Skip site navigation (1)Skip section navigation (2)
Date:      Mon, 1 Aug 2016 23:00:40 +0800
From:      Julian Elischer <julian@freebsd.org>
To:        "Dr. Rolf Jansen" <rj@obsigna.com>, freebsd-ipfw@freebsd.org
Subject:   Re: ipfw divert filter for IPv4 geo-blocking
Message-ID:  <7ca15b3c-e0af-2759-6d43-96ecc9990d2b@freebsd.org>
In-Reply-To: <AB669E85-445A-4DFC-8DFA-D868A569432D@obsigna.com>
References:  <61DFB3E2-6E34-4EEA-8AC6-70094CEACA72@cyclaero.com> <CAHu1Y739PvFqqEKE74BjzgLa7NNG6Kh55NPnU5MaA-8HsrjkFw@mail.gmail.com> <4D047727-F7D0-4BEE-BD42-2501F44C9550@obsigna.com> <c2cd797d-66db-8673-af4e-552dfa916a76@freebsd.org> <9641D08A-0501-4AA2-9DF6-D5AFE6CB2975@obsigna.com> <4d76a492-17ae-cbff-f92f-5bbbb1339aad@freebsd.org> <C0CC7001-16FE-40BF-A96A-1FA51A0AFBA7@obsigna.com> <677900fb-c717-743f-fcfe-86b603466e33@freebsd.org> <0D3C9016-7A4A-46BA-B35F-3844D07562A8@obsigna.com> <CAFPNf59w6BHgDjLNHW=rQckZAFG4gqPHL49vLXiDmMAxVPOcKg@mail.gmail.com> <1E1DB7E0-D354-4D7A-B657-0ECF94C12CE0@obsigna.com> <50d405a4-3f8f-a706-9cac-d1162925e56a@freebsd.org> <c62fa048-63c8-aef6-5bad-b0a6719f6acb@freebsd.org> <9222BB10-C700-4DE7-83A3-BE7A38A11713@obsigna.com> <1B36CAD7-A139-436B-B7EC-0FFF232F9C6A@obsigna.com> <3eedb126-ac78-ddad-27d3-132c742b2fdb@freebsd.org> <AB669E85-445A-4DFC-8DFA-D868A569432D@obsigna.com>

next in thread | previous in thread | raw e-mail | index | archive | help
On 1/08/2016 7:16 PM, Dr. Rolf Jansen wrote:
>> Am 01.08.2016 um 03:17 schrieb Julian Elischer <julian@freebsd.org>:
>> On 30/07/2016 10:17 PM, Dr. Rolf Jansen wrote:
>>> I finished the work on CIDR conformity of the IP ranges tables generated by the tool geoip. The main constraint is that the start and end address of an IP block given by the delegation files MUST BE PRESERVED during the transformation to a set of CIDR records. This target is achieved by:
>>>
>>>   1. Finding the largest common netmask boundary of the start address utilizing
>>>      int(log2(addr_count)); then iteration like Euclid's algorithm in computing
>>>      a GCD.
>>>
>>>   2. Output the CIDR with the given start address and the masklen belonging
>>>      to the found netmask.
>>>
>>>   3. If the CIDR does not match the whole original IP range then set the start
>>>      address of the next CIDR block to the next boundary of the common netmask,
>>>      and loop over starting at 1. until the original range has been satisfied.
>>>
>> check out the appletalk code I pointed out  to you.. I wrote that in 93 or so but I remember sweating blood
>> over it to get it right.
> I read the description of the code and the following sentence made me suspicious that aa_dorangeroute() would guarantee the above mentioned main constraint  "start and end address of an IP block given by the delegation files MUST BE PRESERVED" can be matched. Start/end address are said to be anything (even undefined) but fixed in the description
So you get your data as ranges (i.e. a start and an end address)
>
>     ...
>     Split the range into two subranges such that the middle
>     of the two ranges is the point where the highest bit of difference
>     between the two addresses makes its transition.
>     ...
>
> I do not want this.
I think I may explain it better by example..

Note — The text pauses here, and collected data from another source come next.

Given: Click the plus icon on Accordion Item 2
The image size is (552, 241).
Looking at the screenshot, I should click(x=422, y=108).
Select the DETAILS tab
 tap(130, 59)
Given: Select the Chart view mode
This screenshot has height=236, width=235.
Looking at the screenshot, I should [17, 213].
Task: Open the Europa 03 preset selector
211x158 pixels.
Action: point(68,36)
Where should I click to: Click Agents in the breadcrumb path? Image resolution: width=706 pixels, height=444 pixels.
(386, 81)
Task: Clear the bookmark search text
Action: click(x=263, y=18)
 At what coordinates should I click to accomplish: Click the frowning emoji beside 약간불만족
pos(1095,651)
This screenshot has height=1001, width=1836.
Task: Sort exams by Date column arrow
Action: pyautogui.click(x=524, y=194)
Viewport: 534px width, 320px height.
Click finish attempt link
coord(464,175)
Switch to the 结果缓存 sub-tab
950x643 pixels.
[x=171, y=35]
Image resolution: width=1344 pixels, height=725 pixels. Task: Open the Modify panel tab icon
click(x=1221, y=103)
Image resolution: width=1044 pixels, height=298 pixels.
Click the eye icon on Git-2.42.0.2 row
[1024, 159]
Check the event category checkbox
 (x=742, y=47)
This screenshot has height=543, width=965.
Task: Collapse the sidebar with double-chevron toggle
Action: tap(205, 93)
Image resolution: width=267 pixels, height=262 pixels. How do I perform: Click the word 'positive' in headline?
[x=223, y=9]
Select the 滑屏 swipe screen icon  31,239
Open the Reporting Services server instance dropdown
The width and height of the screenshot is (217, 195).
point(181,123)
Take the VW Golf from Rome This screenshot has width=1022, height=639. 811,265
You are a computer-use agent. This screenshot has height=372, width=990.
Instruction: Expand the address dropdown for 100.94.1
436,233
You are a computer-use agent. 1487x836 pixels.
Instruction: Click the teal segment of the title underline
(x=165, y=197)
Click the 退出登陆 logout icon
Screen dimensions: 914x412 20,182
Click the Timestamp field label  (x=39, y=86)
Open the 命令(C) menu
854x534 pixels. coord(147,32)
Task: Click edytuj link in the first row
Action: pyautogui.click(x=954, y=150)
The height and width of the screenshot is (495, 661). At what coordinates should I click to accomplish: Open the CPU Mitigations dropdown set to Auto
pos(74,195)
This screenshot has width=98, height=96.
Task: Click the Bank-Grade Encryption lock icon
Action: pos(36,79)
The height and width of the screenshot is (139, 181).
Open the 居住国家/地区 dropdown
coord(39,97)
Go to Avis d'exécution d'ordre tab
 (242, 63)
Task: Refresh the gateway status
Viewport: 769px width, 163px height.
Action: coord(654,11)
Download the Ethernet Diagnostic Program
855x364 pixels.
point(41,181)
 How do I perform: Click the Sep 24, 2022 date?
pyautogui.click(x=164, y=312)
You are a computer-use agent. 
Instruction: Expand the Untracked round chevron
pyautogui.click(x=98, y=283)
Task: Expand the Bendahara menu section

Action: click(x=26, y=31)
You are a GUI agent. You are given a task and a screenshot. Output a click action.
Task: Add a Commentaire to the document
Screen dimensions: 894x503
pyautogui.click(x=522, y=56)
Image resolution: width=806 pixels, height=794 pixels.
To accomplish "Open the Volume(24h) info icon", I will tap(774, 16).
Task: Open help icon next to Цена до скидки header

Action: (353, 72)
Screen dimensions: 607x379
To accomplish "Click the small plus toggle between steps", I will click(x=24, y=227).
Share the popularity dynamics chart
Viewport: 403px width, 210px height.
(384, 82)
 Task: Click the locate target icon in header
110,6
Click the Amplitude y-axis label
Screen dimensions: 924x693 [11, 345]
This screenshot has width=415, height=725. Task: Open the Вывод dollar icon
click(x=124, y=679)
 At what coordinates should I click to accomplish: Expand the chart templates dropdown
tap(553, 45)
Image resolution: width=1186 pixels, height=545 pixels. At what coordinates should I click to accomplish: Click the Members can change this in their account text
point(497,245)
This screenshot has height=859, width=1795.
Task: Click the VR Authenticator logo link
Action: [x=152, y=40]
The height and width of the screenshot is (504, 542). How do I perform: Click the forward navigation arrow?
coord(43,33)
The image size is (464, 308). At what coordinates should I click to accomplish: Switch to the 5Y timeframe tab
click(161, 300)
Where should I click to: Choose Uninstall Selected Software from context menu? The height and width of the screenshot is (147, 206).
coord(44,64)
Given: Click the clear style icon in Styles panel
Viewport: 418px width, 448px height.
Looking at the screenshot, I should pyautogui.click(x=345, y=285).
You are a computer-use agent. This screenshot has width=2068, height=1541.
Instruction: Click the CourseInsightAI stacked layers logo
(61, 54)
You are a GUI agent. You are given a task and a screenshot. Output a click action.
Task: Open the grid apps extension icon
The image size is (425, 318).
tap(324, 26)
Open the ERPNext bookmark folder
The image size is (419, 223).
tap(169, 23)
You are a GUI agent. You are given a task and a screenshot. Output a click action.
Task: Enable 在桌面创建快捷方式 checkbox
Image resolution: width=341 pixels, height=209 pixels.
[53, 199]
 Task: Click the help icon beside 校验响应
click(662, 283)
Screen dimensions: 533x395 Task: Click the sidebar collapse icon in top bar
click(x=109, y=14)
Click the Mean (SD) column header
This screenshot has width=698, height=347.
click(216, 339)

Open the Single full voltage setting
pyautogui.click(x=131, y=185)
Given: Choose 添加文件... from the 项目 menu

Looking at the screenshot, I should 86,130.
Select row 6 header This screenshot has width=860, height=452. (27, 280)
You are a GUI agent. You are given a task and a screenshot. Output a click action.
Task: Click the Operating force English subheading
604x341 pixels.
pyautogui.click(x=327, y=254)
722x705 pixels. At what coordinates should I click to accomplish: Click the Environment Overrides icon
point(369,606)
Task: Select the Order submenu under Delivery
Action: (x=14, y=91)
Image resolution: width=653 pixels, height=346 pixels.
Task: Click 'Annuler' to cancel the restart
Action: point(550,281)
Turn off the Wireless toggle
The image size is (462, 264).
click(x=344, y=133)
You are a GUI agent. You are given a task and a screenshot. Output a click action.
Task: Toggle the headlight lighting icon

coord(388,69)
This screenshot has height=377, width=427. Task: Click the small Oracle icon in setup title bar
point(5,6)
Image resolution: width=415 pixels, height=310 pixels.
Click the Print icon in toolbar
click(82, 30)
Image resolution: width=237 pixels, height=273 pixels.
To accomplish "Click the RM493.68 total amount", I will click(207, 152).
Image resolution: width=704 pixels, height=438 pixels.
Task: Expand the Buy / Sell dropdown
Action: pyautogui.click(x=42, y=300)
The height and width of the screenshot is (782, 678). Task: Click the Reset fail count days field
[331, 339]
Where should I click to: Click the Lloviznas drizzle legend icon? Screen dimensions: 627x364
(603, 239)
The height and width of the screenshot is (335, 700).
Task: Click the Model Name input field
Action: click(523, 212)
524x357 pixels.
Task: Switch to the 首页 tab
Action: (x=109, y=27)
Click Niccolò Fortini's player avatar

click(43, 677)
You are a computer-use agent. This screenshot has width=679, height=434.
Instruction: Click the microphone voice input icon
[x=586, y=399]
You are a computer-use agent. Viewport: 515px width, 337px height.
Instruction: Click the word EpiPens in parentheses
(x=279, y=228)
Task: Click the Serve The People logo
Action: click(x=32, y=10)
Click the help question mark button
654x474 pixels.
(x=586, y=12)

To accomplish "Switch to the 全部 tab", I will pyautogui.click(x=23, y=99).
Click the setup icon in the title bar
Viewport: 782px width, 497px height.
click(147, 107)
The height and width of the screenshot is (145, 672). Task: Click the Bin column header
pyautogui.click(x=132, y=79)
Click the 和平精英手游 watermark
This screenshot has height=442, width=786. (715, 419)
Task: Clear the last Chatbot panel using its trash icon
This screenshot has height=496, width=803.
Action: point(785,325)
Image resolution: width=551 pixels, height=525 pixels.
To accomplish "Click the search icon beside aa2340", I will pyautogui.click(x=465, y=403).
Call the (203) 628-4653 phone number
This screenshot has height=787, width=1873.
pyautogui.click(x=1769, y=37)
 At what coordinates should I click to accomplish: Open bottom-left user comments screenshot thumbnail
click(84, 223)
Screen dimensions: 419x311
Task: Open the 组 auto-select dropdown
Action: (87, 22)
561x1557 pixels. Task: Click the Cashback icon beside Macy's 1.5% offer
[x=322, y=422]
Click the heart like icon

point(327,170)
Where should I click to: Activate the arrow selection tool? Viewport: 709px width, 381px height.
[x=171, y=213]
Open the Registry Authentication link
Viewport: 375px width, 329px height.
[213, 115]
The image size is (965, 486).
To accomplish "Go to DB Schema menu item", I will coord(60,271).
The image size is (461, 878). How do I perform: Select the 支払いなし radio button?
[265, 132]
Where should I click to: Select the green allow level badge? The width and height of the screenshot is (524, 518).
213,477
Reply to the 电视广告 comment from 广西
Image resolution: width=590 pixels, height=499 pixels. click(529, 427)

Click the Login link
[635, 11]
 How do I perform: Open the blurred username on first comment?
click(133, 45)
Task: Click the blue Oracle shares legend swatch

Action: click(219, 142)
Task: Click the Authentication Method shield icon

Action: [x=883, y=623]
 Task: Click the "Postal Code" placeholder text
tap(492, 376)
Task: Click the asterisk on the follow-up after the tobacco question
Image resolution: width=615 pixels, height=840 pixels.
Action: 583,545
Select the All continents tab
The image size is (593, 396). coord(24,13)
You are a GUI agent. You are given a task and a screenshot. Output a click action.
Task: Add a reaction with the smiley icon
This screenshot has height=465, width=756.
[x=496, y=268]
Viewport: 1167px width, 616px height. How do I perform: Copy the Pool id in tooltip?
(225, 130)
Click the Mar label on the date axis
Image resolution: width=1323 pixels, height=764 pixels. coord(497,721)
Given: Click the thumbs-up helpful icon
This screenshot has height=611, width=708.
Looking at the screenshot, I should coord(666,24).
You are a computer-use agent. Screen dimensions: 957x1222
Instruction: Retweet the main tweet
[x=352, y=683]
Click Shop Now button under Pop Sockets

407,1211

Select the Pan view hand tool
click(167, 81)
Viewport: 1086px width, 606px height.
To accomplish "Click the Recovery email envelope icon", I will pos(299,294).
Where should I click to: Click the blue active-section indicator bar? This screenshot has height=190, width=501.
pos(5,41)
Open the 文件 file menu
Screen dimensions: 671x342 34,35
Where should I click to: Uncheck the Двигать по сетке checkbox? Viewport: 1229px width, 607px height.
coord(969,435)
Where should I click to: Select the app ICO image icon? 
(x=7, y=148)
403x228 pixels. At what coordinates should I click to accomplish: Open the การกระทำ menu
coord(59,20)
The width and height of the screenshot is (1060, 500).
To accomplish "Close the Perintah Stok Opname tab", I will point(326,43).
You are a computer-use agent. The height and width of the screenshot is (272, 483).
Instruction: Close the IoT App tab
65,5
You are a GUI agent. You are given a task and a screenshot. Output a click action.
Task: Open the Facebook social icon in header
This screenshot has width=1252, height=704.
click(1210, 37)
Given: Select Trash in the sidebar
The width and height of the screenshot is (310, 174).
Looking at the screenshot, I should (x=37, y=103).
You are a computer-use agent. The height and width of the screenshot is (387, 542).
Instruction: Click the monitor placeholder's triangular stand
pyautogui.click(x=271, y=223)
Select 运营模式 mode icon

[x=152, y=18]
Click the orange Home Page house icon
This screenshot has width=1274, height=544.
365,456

Any range of addresses can conceptually be broken into an optimal 
range of binary chunks.
for example, for the range 1..... 62   we have an optimal set of 
binary subranges:
  1-1  2-3  4-7 8-15 16-31 (*) 32-47 48-55 56-59 60-61 and 62-62
there is always a point (*)  where we separate the left hand side from 
the right hand side.  You can also only merge the two items either 
side of the (*) point, and even then, only if they have the same 
width. Ranges not immediately adjacent to the (*) point can never be 
merged into any other range.
In some ranges, there are no items to the right, and for some ranges 
there are no items to the left. There may also be skipped ranges. The 
above example is "worst case".  All 10 subranges are present, and only 
2 can be merged, leading to needing 9 binary subranges to correctly 
express the whole range.
So the term "middle" is misleading.  It however allows you to take an 
arbitrary range of addresses and generate the optimal set of cidr 
addresses.
In this case if you had 10.0.1.0 through 10.0.62.255 you would need 9 
cidr addresses to express the range correctly (the middle two can be 
joined).
That is what the code referred to does.

if you have exceptions as you do in routing tables,  you can express 
it as 3 cidr addresses..  0-64  MINUS 0 and MINUS 63.
i.e 10.0.0.0/18 minus 10.0.0.0/24 minus 10.0.63.0/24. However this is 
probably not of interest to your use case.
It however IS possible to do this in ipfw since it allows overlapping 
ranges of different widths. (you will note that the code pointed to 
does NOT do that. it would be an order of magnitude (or more) harder 
to do.)

>
>>> I carefully tested the algorithm and a table that I pipe by the new geoip tool into ipfw is 100 % identical to the output of the ipfw command 'table N list'.
>> though that doesn't mean it is semantically identical to the original table due to 'most specific rule wins" behaviour.
>>
>> for example:
>> if you type in ;
>>
>> 1.2.3.0/24 -> A
>> and
>> 1.2.3.0/26 -> B
>> then both rules will be listed the same as what you put in
>> but if you wanted to get all rules that point to A, without having rules that point to B, then you would have to export
>> 1.2.3.64/26  -> A
>> 1.2.3.128/25 -> A
>>   (i.e. TWO rules)
> This is definitely not the usage case. The origin of the data to be passed to ipfw tables are RIR delegation statistics files, which is guaranteed to be consolidated, namely resolved overlaps and joined adjacencies, long before any tables for ipfw are generated. Each range entry got a well defined, i.e. fixed, i.e non-variable starting address, and anything that changes the starting address of the ranges renders the table useless. Every entry got a well defined range length, and that one also must not be changed, or the table would be useless as well.
I think you are misunderstanding what I meant.
>
> In addition, we are talking about automatic generation of thousands of entries, and I never ever won't rely on something like 'most specific rule wins' behaviour, I want the behaviour as explicit as possible, and for this reason I am happy with 'INPUT is 100 % identical to the OUTPUT'.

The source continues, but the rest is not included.